= James St Clair Wade =

British architect (born 1962)

James St Clair Wade (born 1962) is a retired British architect. He was educated at Shrewsbury School, and was a scholar at St John's College, Cambridge before attending Harvard University.

== Education ==
At Cambridge, he studied under by Eric Parry, Nicholas Hare and Peter Carl. He won the E. S. Prior Prize (1984). At Harvard, he was one of four subjects depicted by David Hockney in the Harvard Etching (1986).

== Work and recognition ==
His early work at Carline Fields, Shrewsbury, for Arrol Architects, was selected for inclusion in the Prince of Wales' A Vision of Britain (1989). As a team leader at Nicholas Hare Architects, he led educational projects at Benenden and Leighton Park schools.
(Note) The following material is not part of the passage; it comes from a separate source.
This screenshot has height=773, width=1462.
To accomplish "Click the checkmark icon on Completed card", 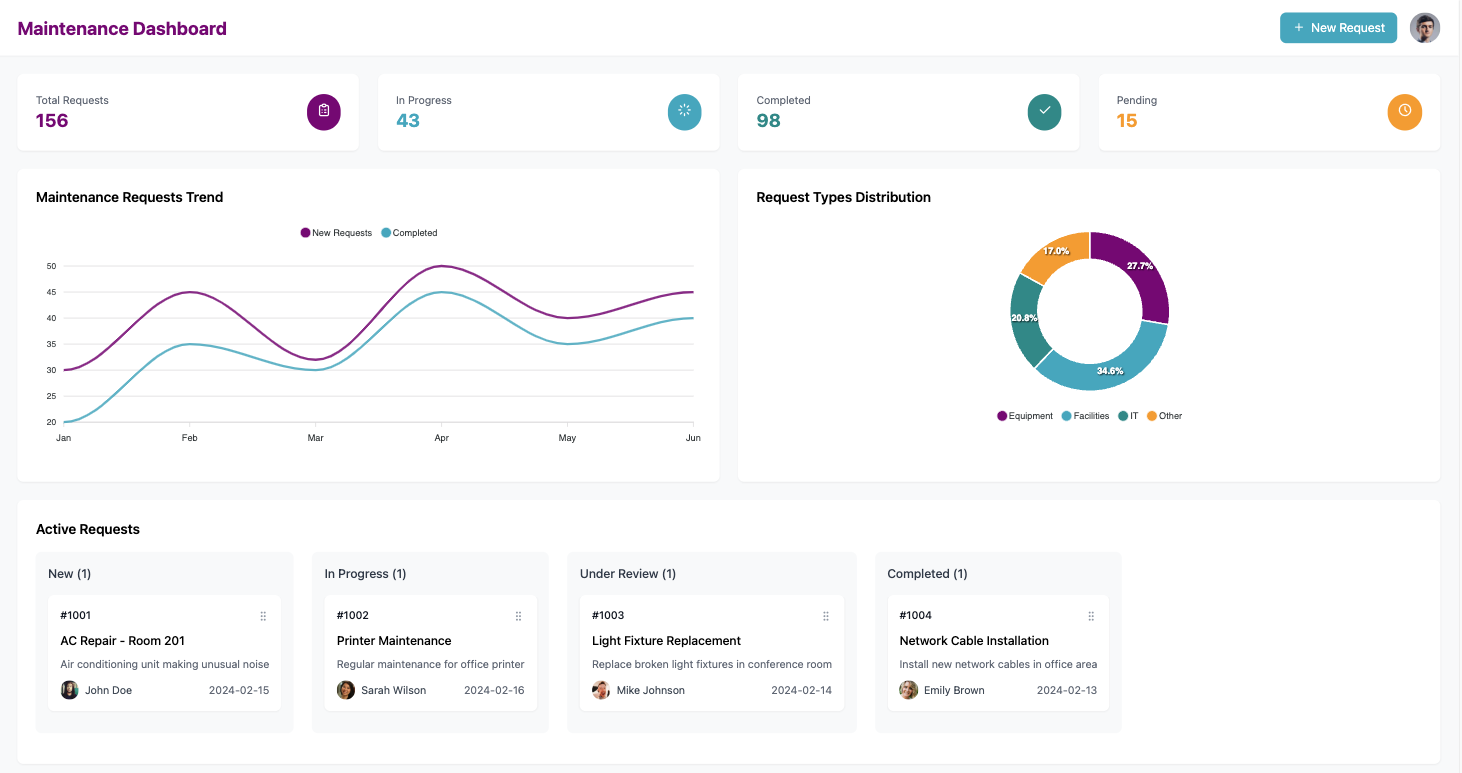I will coord(1044,112).
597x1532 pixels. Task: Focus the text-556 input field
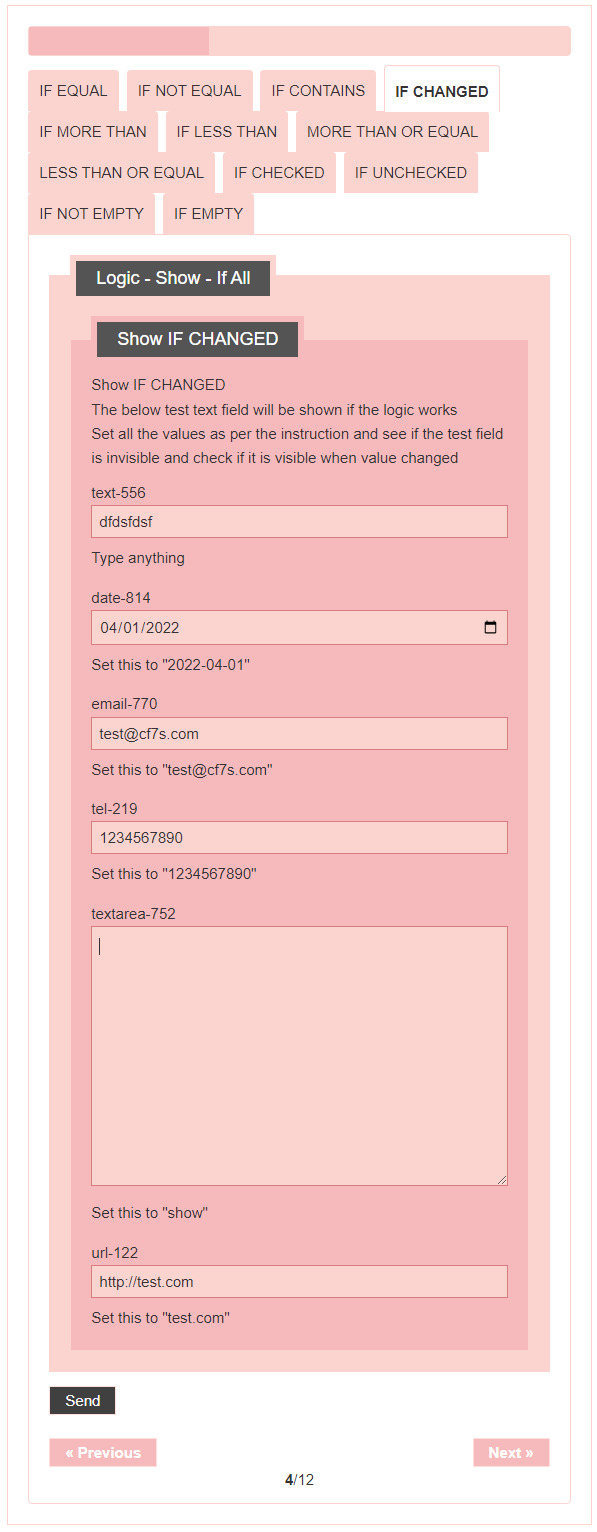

His conservation work, whilst at Arrol Architects, has been recognised with the SPAB John Betjeman Award (2005) as well as a Georgian Group Award (Best Restoration of a Church, 2010). His newbuild work has also featured in the latest edition of Pevsner's The Buildings of England (2006). Whilst Senior Architect at Arrol Architects, he contributed to major schemes of restoration and repair at Lincoln Castle and York Minster. He has acted as an Assessor for The Register of Architects Accredited in Building Conservation.

As an illustrator, Wade has contributed to a number of books, including, with Charles Foster, a long-running series of caricatures to Shooting Times Magazine. Since 2019 he has been drawing Shrewsbury’s historic streetscape in a systematic series of drawings. Shrewsbury Streetscape Project.